4 October 2017

Catalonia's Claim to Independence

Introduction: The decision by Catalonia’s regional government to proceed with a referendum on that region’s independence from Spain has brought matters to a head with regards to Catalonia’s efforts towards becoming an independent country.  While this process has gained steam in recent years, many believed that an actual declaration of independence by the Catalan government would still be many years in the future, it at all.  In fact, many believed that the movement towards independence for Catalonia would be thwarted by the fact that most polls show a roughly 50-50 split among voters in that region over this issue.  However, the Spanish government, its security forces, and even its embattled monarchy, have all badly mishandled this crisis, further boosting the momentum behind the pro-independence camp in Catalonia.  Moreover, few can argue that Catalonia would make a viable and successful independent country.  Instead, opponents of Catalonian independence are now pointing to the dangers that such a move would pose for Spain, and for the European Union.

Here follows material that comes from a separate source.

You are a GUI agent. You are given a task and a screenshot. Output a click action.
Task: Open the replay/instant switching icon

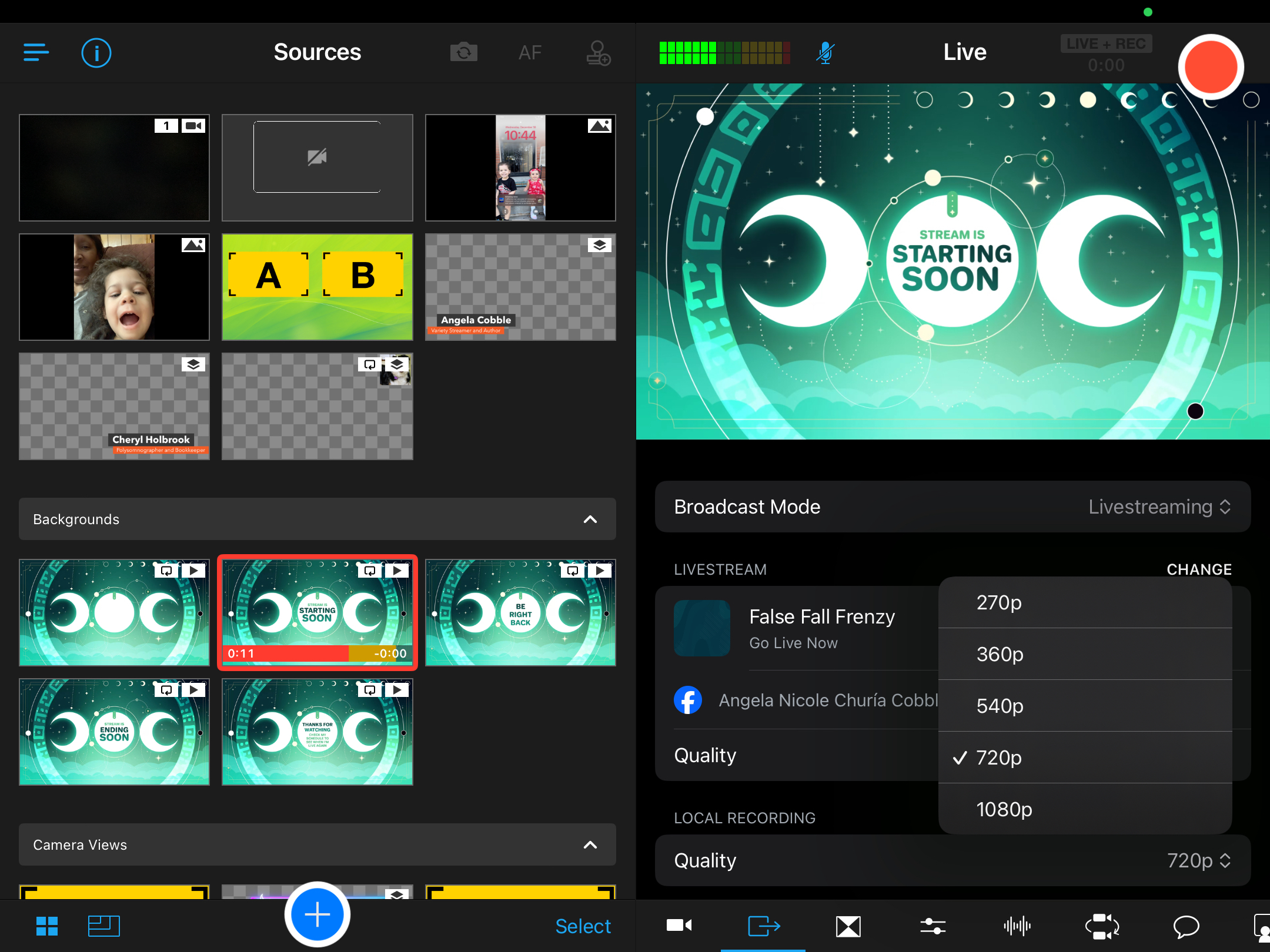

The Referendum: Catalonia’s regional government, under the control of pro-independence political parties, has promised for many years that it would allow the voters of Catalonia to decide for themselves whether or not they wished to be free from Spain.  This year, they finally made good on this promise, holding a referendum, despite the strong opposition of the Spanish government, as well as from many anti-independence movements within Catalonia.  In the days prior to the referendum, Prime Minister Mariano Rajoy’s government decided to use force to attempt to prevent it from taking place, a move that resulted in major clashes between Spanish security forces and Catalan nationalists.  In the end, only 42% of eligible voters in Catalonia voted in the referendum, as some were prevented from voting, while many anti-independence voters stayed away from the polls.  Of those who did vote, 92% voted in favor of independence, more than enough for the region’s pro-independence government to declare victory.  Meanwhile, the Spanish government’s heavy-handed attempts to prevent the referendum from taking place resulted in a surge of anti-Madrid sentiment across Catalonia, prompting massive protests and a general strike in the region.  Now, Catalonia’s regional government is promising a declaration of independence in the very near-future.

A Viable Country: It is nearly impossible for anyone to argue that Catalonia would not be a viable and sustainable country.  Catalan-speakers make up nearly 75% of Catalonia’s population, while 85% of younger people in the region speak the Catalan language as a first language.  With a unique culture and a relatively contiguous territory, Catalonia meets two of the main criteria for a viable and stable country.  Meanwhile, Catalonia also has a relatively strong economy, with some of the highest levels of wealth and industrial production in Spain.  In fact, Catalonia’s per capita GDP level is nearly 20% above the Spanish average, and is nearly equal the average of the European Union.  Moreover, resentment towards the fact that Catalonia contributes more taxes and financial transfers to Spain than it receives has been a major factor in the recent support for independence from Spain, a situation similar to that facing Slovenia and Croatia when they broke away from Serbian-dominated Yugoslavia in the early 1990s.  Overall, one could reasonably claim that an independent Catalonia would be more politically- and economically-viable than many of the current member states of the European Union.

Spanish Concerns: As the viability of Catalonia as an independent country is nearly impossible to argue, Spain and the European Union have instead focused their opposition to Catalan independence on the precedent that such a move would make with regards to the future unity of Spain and the EU.  For Spain, the loss of Catalonia would not only be a devastating blow for the country’s economy, but it would certainly boost support for independence movements in other areas of Spain, most notably the Basque Country.  In fact, some view Spain as a modern version of the Soviet Union or Yugoslavia, with a dominant ethnic group (such as the Russians in the USSR and the Serbs in Yugoslavia) controlling a country that includes a number of other sizeable minority ethnic groups.  Thus, the loss of Catalonia could be the catalyst the eventually leads to the complete dissolution of Spain. 

A Worried European Union: Meanwhile, the European Union has remained relatively silent on this issue, although there is little doubt that the EU as an organization would like to see Catalonia remain inside Spain.  Already facing the impending loss of the United Kingdom, the European Union is fearful that nationalist sentiment in other parts of the EU could either result in more countries looking to leave that organization, or that individual EU member states could face widening ethnic or linguistic divisions that could tear them apart.  Examples of this include Italy, where northern political movements seek to divide their wealthier part of the country from the poorer south of Italy, and Belgium, where Flemish nationalists seek to free themselves of the country’s Walloon minority.  However, as Spain and the European Union have learned over the past few years, over-the-top efforts to suppress or denigrate national movements could end up stoking the fires of nationalism instead, to the long-term detriment of their unity.